EXERCISE GOAL =>
So that nothing is lost, restate each entry exactly as supplied.

RECORDS TO USE =>
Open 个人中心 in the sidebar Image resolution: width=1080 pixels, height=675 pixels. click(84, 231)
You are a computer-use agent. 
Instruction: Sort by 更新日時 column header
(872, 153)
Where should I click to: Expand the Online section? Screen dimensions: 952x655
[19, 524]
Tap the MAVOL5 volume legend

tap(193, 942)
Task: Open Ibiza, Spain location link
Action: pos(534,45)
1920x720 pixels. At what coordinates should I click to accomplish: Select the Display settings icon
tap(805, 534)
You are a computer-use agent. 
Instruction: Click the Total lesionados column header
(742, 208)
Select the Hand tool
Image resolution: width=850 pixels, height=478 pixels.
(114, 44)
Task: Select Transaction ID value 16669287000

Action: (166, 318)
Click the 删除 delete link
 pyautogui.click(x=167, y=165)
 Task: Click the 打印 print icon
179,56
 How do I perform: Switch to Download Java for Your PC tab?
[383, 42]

WRITTEN REPLY =>
Open 个人中心 in the sidebar Image resolution: width=1080 pixels, height=675 pixels. click(84, 231)
You are a computer-use agent. 
Instruction: Sort by 更新日時 column header
(872, 153)
Where should I click to: Expand the Online section? Screen dimensions: 952x655
[19, 524]
Tap the MAVOL5 volume legend

tap(193, 942)
Task: Open Ibiza, Spain location link
Action: pos(534,45)
1920x720 pixels. At what coordinates should I click to accomplish: Select the Display settings icon
tap(805, 534)
You are a computer-use agent. 
Instruction: Click the Total lesionados column header
(742, 208)
Select the Hand tool
Image resolution: width=850 pixels, height=478 pixels.
(114, 44)
Task: Select Transaction ID value 16669287000

Action: (166, 318)
Click the 删除 delete link
 pyautogui.click(x=167, y=165)
 Task: Click the 打印 print icon
179,56
 How do I perform: Switch to Download Java for Your PC tab?
[383, 42]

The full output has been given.